= Mardi Gras Act of 1875 =

Legislation creating a legal holiday in Louisiana

In 1875, the Louisiana State Legislature declared Mardi Gras a legal holiday in the state of Louisiana. The holiday is observed on the day before Ash Wednesday (also known as Fat Tuesday).

Establishing the state holiday made it possible for people to celebrate Mardi Gras legally, including suspending laws against concealing one's identity with a mask for the day, though it continues to be illegal on every other day of the year. Critics maintain that this holiday has facilitated anonymity which has led to unabashed drunkenness, drug abuse, violence against individuals and businesses, and other criminal activity.

== History ==
Mardi Gras is the celebration before Lent – a period in which people of some Christian denominations fast, give up other delicacies, or both – where people traditionally eat a large meal before the fasting period, hence the name translating to "Fat Tuesday."

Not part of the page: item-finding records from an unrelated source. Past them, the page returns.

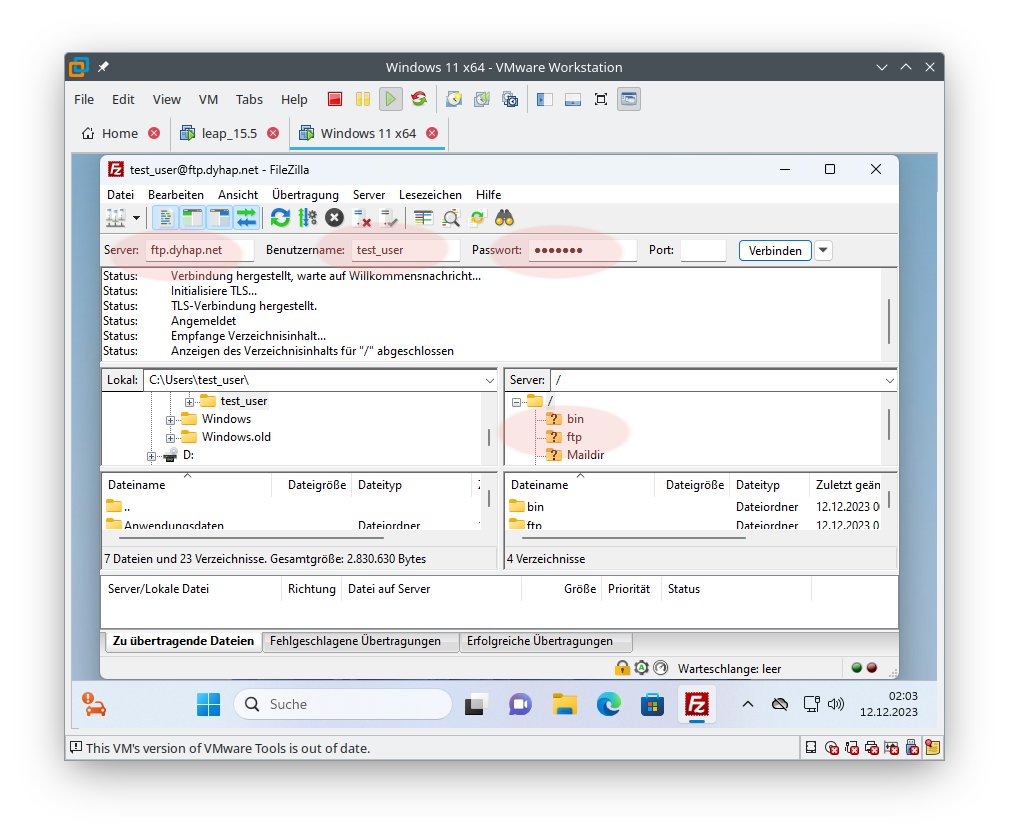Screen dimensions: 1009x837
Task: Toggle the transfer queue display
Action: pyautogui.click(x=246, y=217)
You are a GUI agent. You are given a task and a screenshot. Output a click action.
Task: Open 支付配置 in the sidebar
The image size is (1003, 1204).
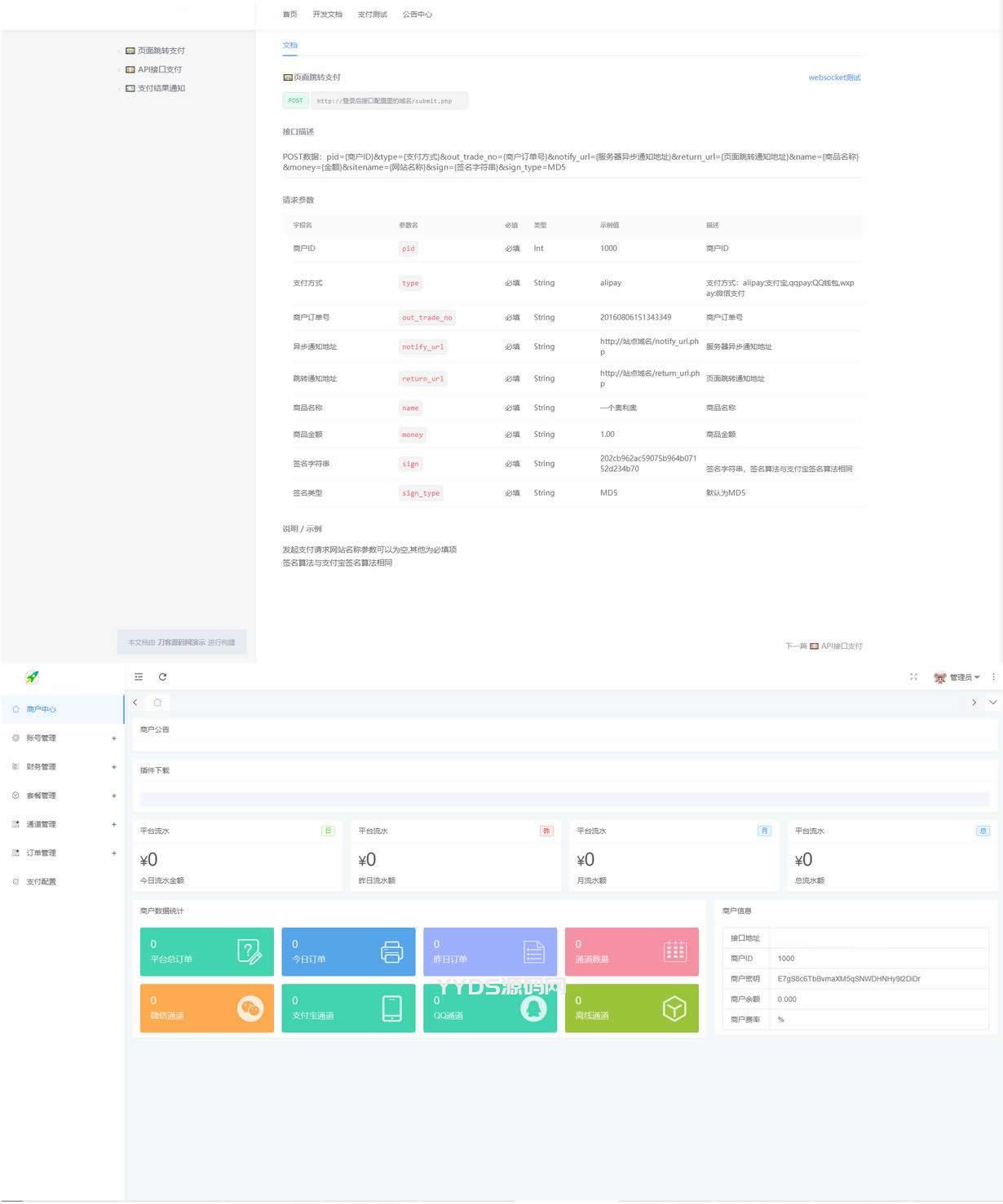[x=41, y=881]
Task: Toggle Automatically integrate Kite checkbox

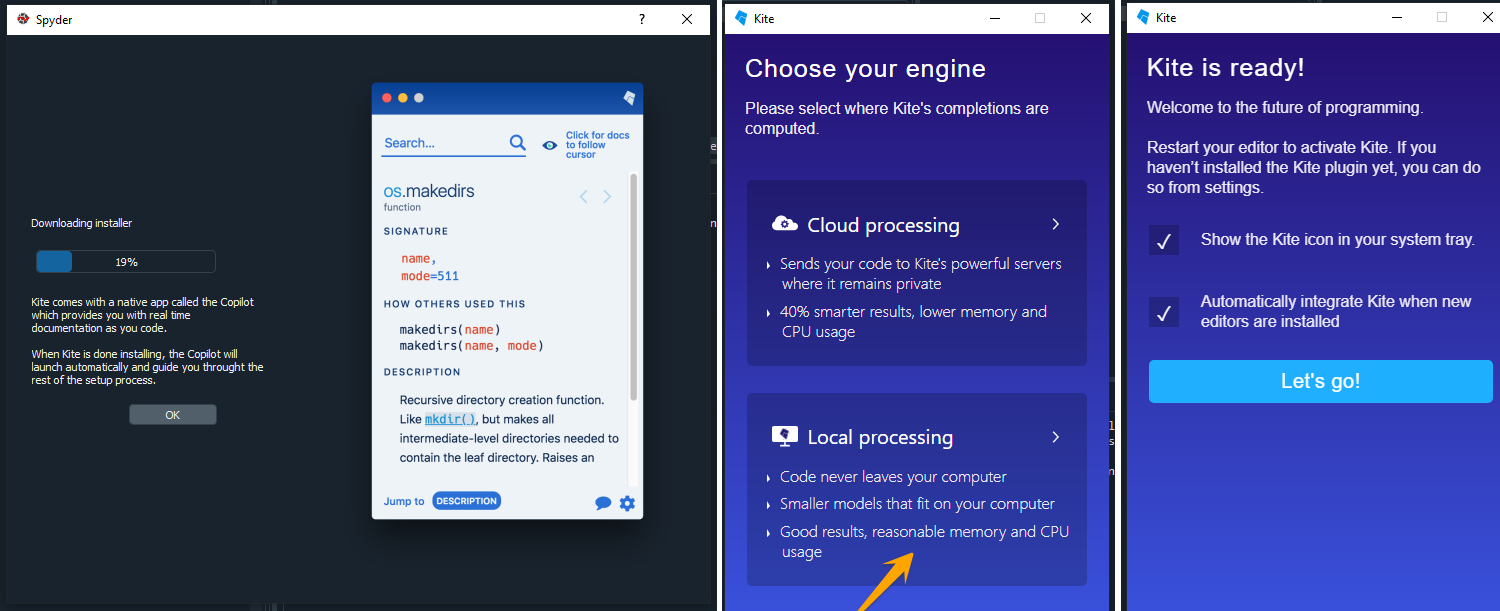Action: click(1164, 312)
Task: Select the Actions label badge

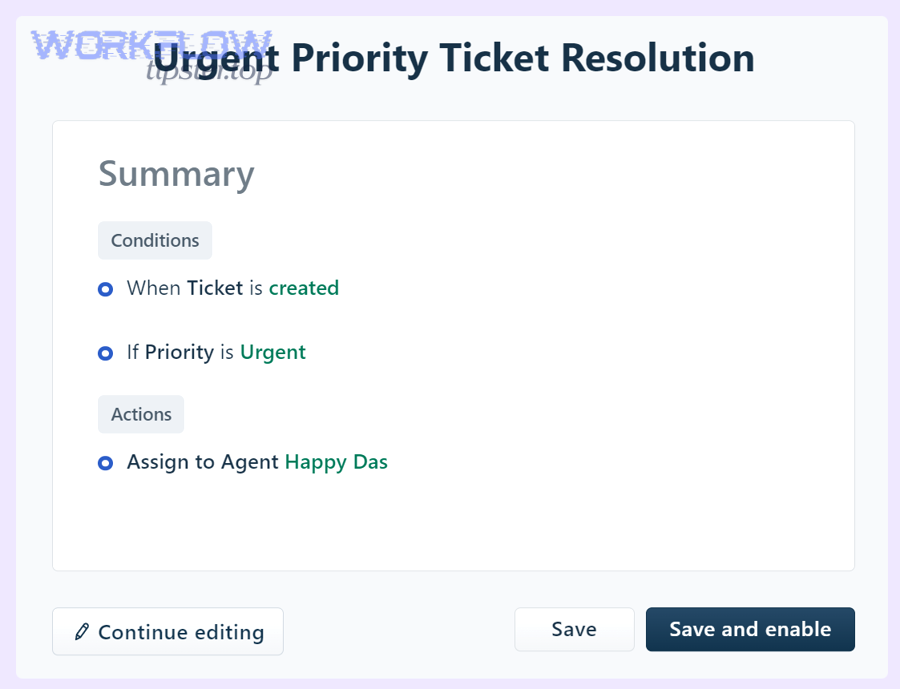Action: point(141,414)
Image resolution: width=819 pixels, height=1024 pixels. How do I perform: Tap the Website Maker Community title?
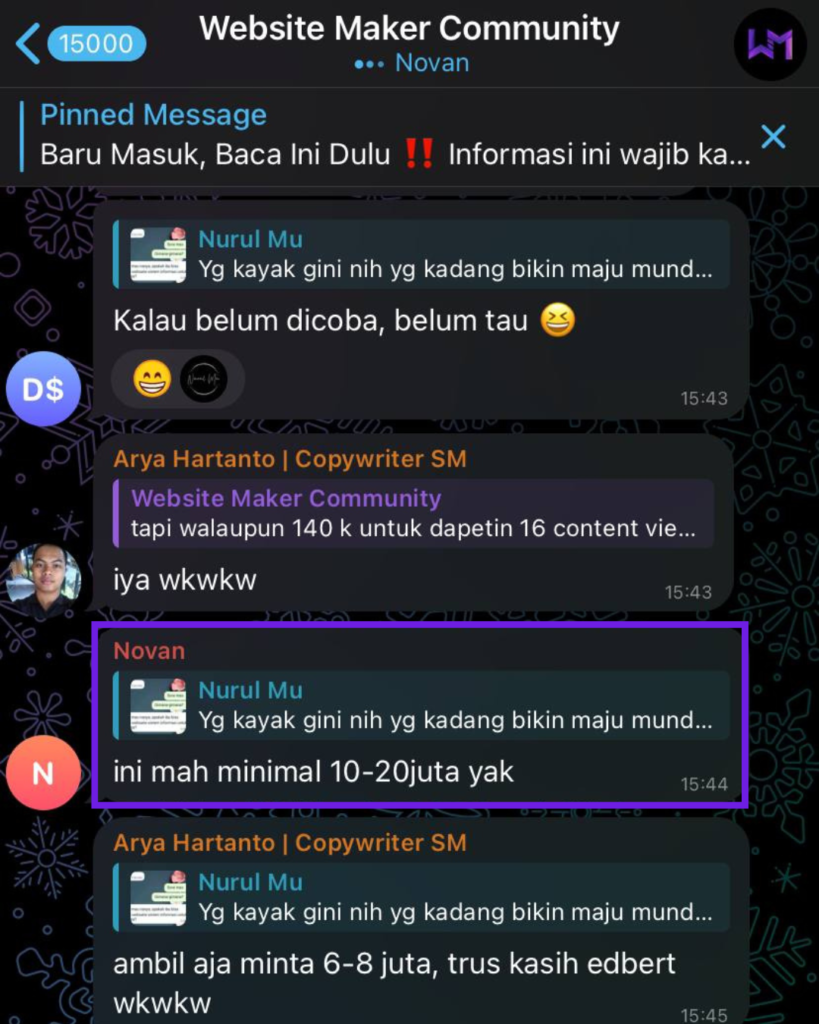[x=410, y=29]
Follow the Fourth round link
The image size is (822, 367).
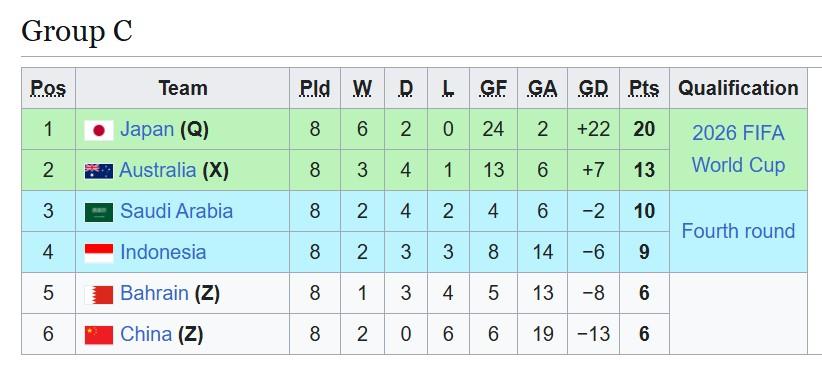[738, 231]
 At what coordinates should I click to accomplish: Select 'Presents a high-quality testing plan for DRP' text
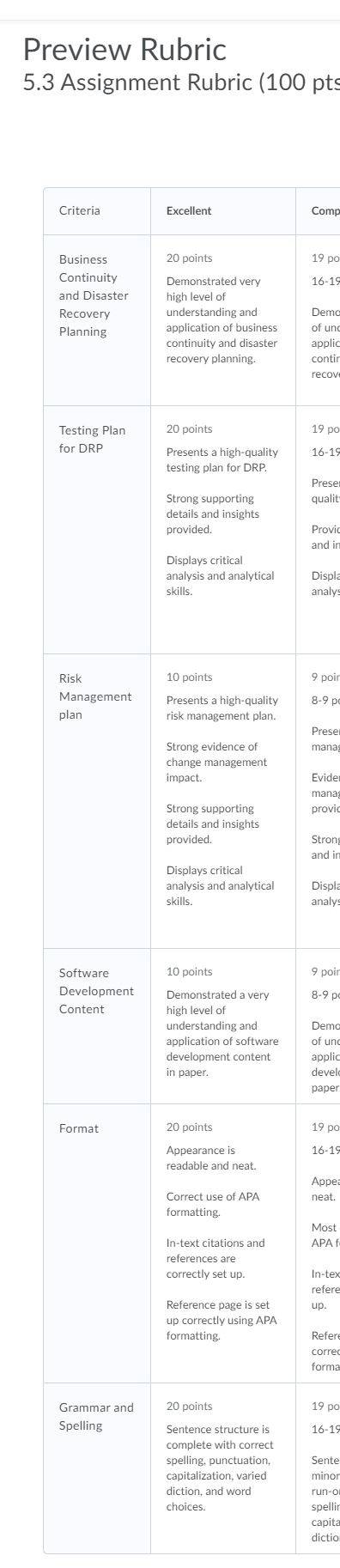222,460
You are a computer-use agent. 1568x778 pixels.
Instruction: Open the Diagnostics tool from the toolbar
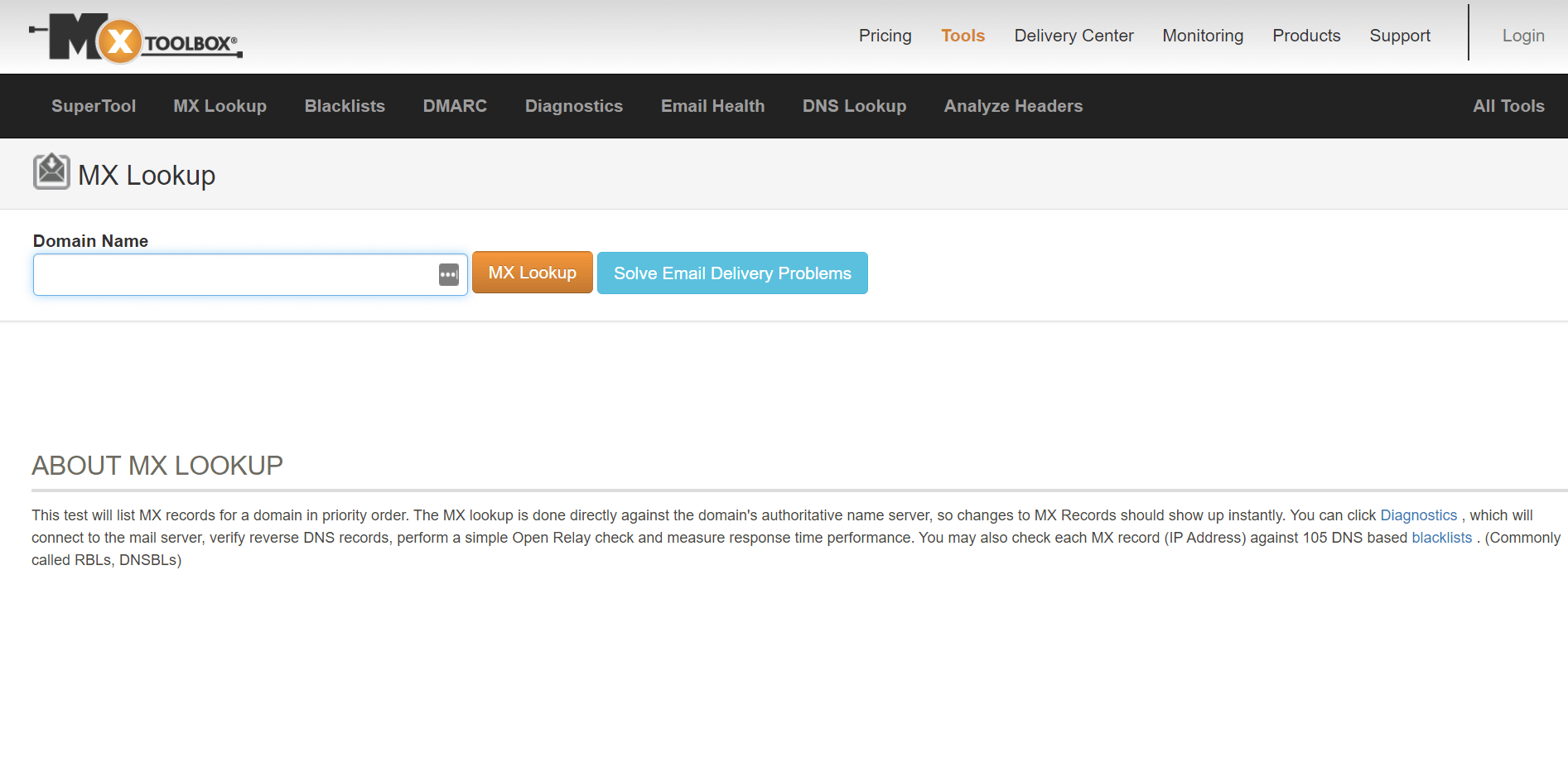[x=573, y=106]
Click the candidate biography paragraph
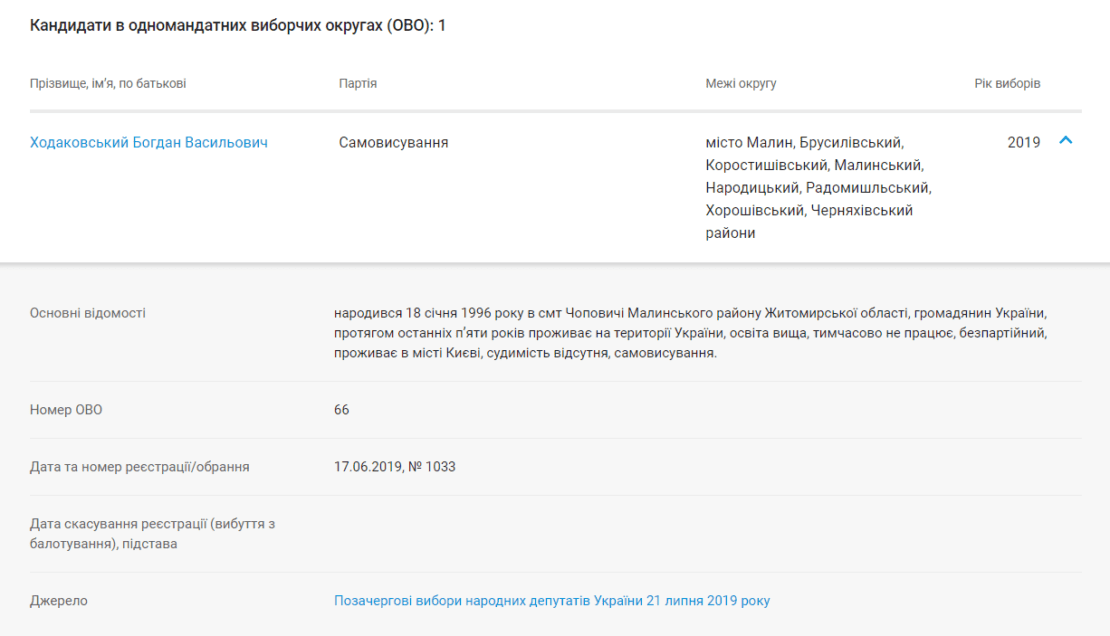1110x636 pixels. (690, 333)
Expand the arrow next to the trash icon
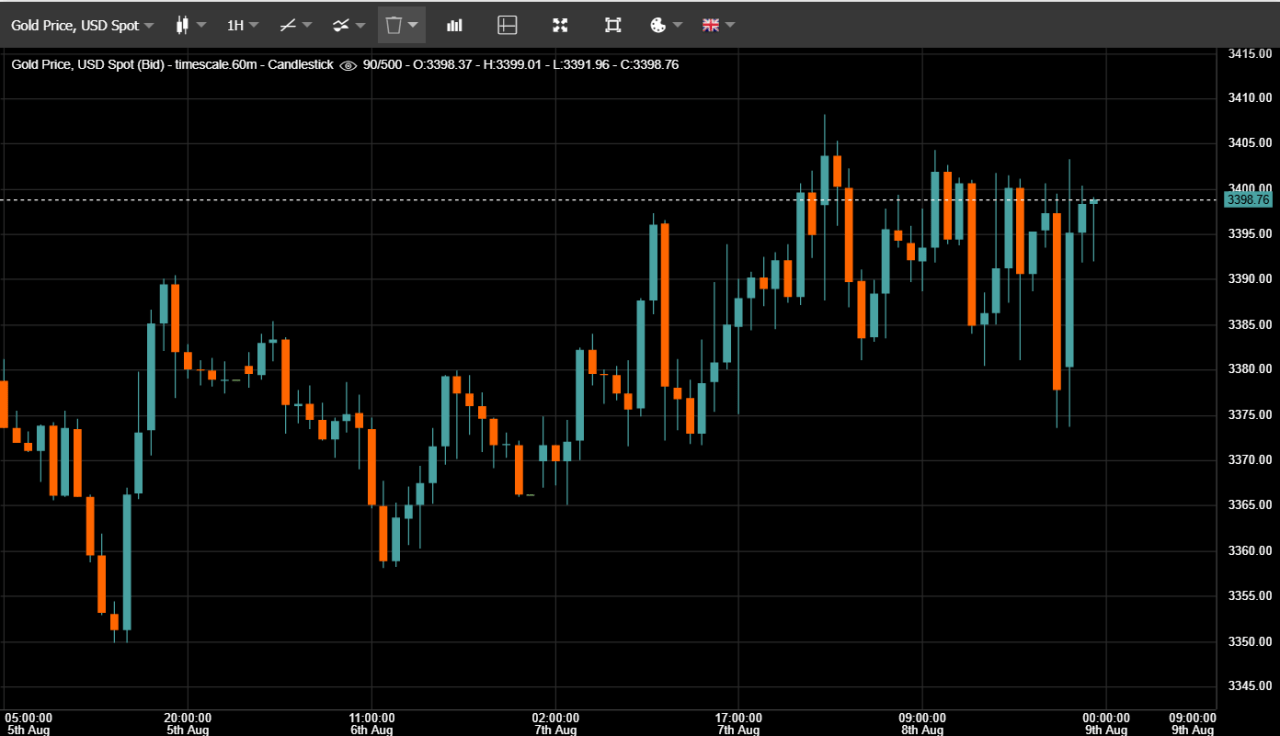Image resolution: width=1280 pixels, height=736 pixels. pyautogui.click(x=413, y=25)
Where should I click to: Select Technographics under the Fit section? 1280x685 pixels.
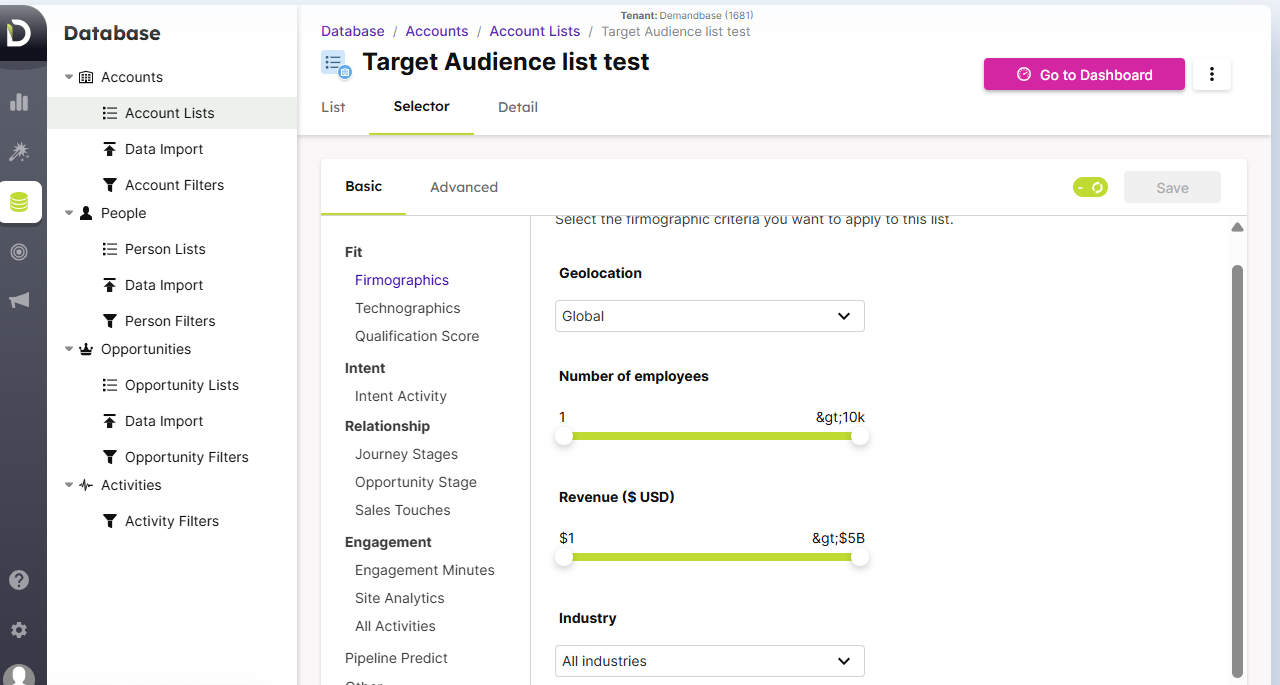tap(407, 308)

The history of Mardi Gras in the United States started with Pierre Le Moyne d'Iberville's defense of the Louisiane territory (modern-day Alabama, Mississippi, Louisiana, and parts Texas.) He and his men settled a camp around 60 miles away from present-day New Orleans on Mardi Gras in 1699. They named it "Pointe du Mardi Gras", (Mardi Gras Point), accordingly. They also held a small gala in celebration, making it the first Mardi Gras in North America.

=== French rule ===
Both free and enslaved people in the French territory of Louisiana were recorded as having celebrated Mardi Gras as early as 1732. Balls were a prominent aspect of these early Mardi Gras celebrations; then governor of Louisiana, Pierre de Rigaud, marquis de Vaudreuil-Cavagnial, held several in his home that set the stage for future upper-class celebrations. Congo Square became a place where freemen and slaves congregated and also began to practice Mardi Gras celebrations, open and freely.

=== Spanish rule ===
After the French-Indian War Louisiana was ceded to Spain in the Treaty of Paris of 1763. With this change in leadership over the region, Mardi Gras celebration began to be put to a halt. People of color were prohibited from wearing masks, feathers, and attending night time balls, all actions indicative of Mardi Gras celebrations. They continued to form organizations in which they celebrated, however. The high society balls that used to be held in French Louisiana were also put to a stop in this time period. This is when Mardi Gras celebrations began to be seen in a negative light in North America, which eventually led to the Mardi Gras Act of 1875.
=== American rule ===
The Louisiana purchase granted a total of around 827,000 square miles of land to the United States for around 15 million dollars. Taking place in 1803, ownership of the land around New Orleans had changed three times within a 105-year time span. Under early American rule, rules implemented by the Spanish continued to be upheld, like banning masked balls and public disguises. After a major slave revolt in 1811, and the rise of a popular belief that spies for Aaron Burr were using masks as disguises, regulations got more intense. Because of these regulations, people of color (both of African and Native American descent) began to form Krewes in which they would organize their own celebrations (they are still in operation and help to organize the parade and other celebrations today). As time went on, Creoles and other members of the New Orleans community were able to convince the American Government to reinstate the balls in 1823 and later in 1827 make masking on the street legal. In 1841, the first formal parade in celebration of Mardi Gras was held. During the Civil War float building was prohibited, but people continued to march on foot in celebration. Finally, with the passing of this act, Mardi Gras became a legal holiday in the state of Louisiana.